Ukraine-Krieg: Nukleare Eskalation unwahrscheinlich – und doch wahrscheinlicher

Seite 3: Die Macht des Unglaubens

Der Versuch Moskaus, die Ukraine durch die Drohung mit Atomwaffen zur Aufgabe eines Teils ihres Territoriums zu zwingen, schafft ein weiteres Problem: Nuklearstrategen sind zu dem Schluss gekommen, dass solche Waffen nur zur Abschreckung geeignet sind, also zur Verhinderung feindlicher Pläne, die zu katastrophalen Schäden führen könnten.

Mit anderen Worten: Es ist möglich, etwas NICHT geschehen zu lassen, aber es war noch nie möglich, etwas mit der Androhung einer Atombombeneinsatzes zu erzwingen. Staatschefs fürchten nukleare Vergeltung nur, wenn sie selbst angreifen und sich bewusst sind, dass sie die vitalen Interessen des Feindes gefährden.

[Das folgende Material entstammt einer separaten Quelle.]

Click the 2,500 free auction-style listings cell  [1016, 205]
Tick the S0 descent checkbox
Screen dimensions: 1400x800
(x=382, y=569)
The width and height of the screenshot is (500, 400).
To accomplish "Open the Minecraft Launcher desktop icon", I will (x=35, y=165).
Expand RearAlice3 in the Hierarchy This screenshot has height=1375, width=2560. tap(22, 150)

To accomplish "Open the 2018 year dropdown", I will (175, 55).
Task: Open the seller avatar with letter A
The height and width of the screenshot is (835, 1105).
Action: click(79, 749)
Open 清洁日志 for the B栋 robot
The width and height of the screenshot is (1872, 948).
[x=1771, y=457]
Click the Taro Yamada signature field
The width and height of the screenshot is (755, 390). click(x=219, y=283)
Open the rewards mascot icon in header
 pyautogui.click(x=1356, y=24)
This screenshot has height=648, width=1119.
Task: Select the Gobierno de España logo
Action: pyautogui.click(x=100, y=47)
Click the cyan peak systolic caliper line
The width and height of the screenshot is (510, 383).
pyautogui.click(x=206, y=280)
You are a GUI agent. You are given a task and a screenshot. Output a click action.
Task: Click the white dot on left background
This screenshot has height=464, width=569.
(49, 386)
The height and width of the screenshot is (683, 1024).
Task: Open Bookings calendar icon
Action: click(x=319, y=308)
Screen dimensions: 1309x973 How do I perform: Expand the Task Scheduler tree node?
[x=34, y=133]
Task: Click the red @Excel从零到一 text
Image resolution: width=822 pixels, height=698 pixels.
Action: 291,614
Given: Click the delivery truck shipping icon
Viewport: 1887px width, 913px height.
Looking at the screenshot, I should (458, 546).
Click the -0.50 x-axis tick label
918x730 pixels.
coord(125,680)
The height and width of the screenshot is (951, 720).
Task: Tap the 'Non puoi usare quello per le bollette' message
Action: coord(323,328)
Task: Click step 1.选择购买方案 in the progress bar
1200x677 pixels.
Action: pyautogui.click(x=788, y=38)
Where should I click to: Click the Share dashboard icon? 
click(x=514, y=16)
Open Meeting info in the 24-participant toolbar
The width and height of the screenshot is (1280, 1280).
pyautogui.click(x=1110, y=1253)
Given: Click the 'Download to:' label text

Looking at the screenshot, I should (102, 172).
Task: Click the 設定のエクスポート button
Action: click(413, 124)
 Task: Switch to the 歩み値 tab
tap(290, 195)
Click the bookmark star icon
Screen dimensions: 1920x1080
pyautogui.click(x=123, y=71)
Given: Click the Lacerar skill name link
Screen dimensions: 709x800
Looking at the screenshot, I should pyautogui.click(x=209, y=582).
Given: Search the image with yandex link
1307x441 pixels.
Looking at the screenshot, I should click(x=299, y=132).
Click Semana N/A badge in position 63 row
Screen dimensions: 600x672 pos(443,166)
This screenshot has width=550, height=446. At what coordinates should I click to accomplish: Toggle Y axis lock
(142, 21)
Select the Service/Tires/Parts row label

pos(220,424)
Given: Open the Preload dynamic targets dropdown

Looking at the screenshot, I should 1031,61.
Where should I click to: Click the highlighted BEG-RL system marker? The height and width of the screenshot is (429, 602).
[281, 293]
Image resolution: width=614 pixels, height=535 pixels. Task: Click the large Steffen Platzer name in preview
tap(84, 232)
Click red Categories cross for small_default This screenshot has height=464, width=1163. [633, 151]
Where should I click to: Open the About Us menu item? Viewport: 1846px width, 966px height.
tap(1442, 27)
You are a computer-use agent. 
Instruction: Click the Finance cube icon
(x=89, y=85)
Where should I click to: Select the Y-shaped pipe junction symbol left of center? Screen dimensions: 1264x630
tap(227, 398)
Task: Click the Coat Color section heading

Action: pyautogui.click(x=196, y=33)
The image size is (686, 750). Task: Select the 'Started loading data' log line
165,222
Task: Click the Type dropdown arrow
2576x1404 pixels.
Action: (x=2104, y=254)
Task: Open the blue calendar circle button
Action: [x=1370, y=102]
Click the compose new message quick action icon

Hier stellt sich die Frage: Kann eine ukrainische Gegenoffensive als etwas wahrgenommen werden, das Russland das Recht auf "Eindämmung" gibt? In diesem Fall kommt es nicht auf die russische oder gar ukrainische Einschätzung an, sondern auf die Position der internationalen Gemeinschaft, einschließlich der Staaten, die sich gegenüber dem Konflikt zwischen Russland und der Ukraine "neutral" verhalten.

Niemand in der Welt hat bisher den Anschluss der von russischen Truppen in einem anderthalbjährigen Krieg besetzten Gebiete in Russland anerkannt. Man kann daher davon ausgehen, dass kaum einer der Hauptakteure der Meinung ist, dass Russland mit dem Versuch, diese Gebiete zu halten, sein "legitimes Recht" ausübt, "die Ukraine einzudämmen".

Es ist also keineswegs klar, welches Ereignis in den Augen eines Großteils der Weltgemeinschaft einen legitimen Grund für Russland darstellen könnte, Atomwaffen einzusetzen.

Die russische Führung selbst scheint sich dessen bewusst zu sein. Während des laufenden Krieges hat sie ihre Rhetorik manchmal nach Misserfolgen an der Front verschärft – wie Wladimir Putin am 21. September, kurz nach dem Rückzug der russischen Truppen aus der Region Charkow –, um sie dann wieder zu mäßigen, als sich die Lage für die russischen Streitkräfte nicht wesentlich verbessert hatte. (Derselbe Putin tat genau das einen Monat später auf dem Treffen des Valdai-Clubs, kurz vor der Kapitulation von Cherson).

Die meisten Beobachter glauben nicht einmal, dass die massiven Bombardierungen ukrainischer Städte und Energieinfrastrukturen, die im Oktober 2022 begannen, wirklich eine "Reaktion" auf die Bombardierung der Krim-Brücke waren, wie die russische Propaganda glauben zu machen versuchte, und nicht von vornherein geplant waren, um die ukrainische Luftabwehr auszuschalten.

Und diese Angriffe werden mit konventionellen Waffen geführt. Mit anderen Worten: Es ist schwer vorstellbar, welche Aktionen der Ukraine zu radikalen, nicht im Voraus geplanten Schritten führen könnten.

Schließlich liegt es auf der Hand, dass der Einsatz von Massenvernichtungswaffen auf dem Kriegsschauplatz auch dem Angreifer irreparablen Schaden zufügen kann. Es genügt, an den Zweiten Weltkrieg zu erinnern, in dem die Konfliktparteien aufgrund der Erfahrungen des Ersten Weltkriegs selbst unter den schlimmsten Umständen keine chemischen Waffen einsetzten.

Deshalb wird es Moskau schwerfallen, Kiew und seine Partner davon zu überzeugen, dass seine neuen nuklearen Drohungen realistisch sind. Die Ukraine und die Nato-Staaten haben bis vor kurzem die Position des "Unglaubens" eingenommen und betont, sie sähen einfach keine Anzeichen dafür, dass Russland eine nukleare Eskalation vorbereite.